━━ Supplied data ━━

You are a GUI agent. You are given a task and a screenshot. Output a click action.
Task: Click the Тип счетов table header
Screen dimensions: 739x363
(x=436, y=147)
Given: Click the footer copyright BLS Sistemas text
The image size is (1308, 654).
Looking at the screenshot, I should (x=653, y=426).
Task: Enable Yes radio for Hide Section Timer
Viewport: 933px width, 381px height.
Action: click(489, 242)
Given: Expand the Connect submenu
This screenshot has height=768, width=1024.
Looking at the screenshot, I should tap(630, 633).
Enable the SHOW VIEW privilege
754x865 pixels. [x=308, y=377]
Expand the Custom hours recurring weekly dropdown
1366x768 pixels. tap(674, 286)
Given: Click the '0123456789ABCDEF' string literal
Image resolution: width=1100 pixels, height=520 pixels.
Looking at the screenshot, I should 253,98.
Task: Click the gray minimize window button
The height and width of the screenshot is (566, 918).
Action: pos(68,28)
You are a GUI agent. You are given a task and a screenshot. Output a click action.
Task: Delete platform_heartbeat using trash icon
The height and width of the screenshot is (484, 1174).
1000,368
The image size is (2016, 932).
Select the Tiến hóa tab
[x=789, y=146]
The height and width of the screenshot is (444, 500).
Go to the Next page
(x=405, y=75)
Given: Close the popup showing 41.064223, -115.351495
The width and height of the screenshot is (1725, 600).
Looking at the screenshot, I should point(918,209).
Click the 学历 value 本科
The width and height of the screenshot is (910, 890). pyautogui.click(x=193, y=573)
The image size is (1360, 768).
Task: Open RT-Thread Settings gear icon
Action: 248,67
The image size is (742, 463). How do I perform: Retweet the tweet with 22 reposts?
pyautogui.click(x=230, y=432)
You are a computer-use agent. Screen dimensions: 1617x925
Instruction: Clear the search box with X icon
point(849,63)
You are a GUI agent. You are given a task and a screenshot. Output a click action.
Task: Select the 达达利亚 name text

━━━

[How to complete this task] Return only the lines between the one holding "This screenshot has height=768, width=1024." and the one holding "Given: Click the '0123456789ABCDEF'", inclusive, exactly as they appear above.

[Written reply]
This screenshot has height=768, width=1024.
Looking at the screenshot, I should tap(630, 633).
Enable the SHOW VIEW privilege
754x865 pixels. [x=308, y=377]
Expand the Custom hours recurring weekly dropdown
1366x768 pixels. tap(674, 286)
Given: Click the '0123456789ABCDEF' string literal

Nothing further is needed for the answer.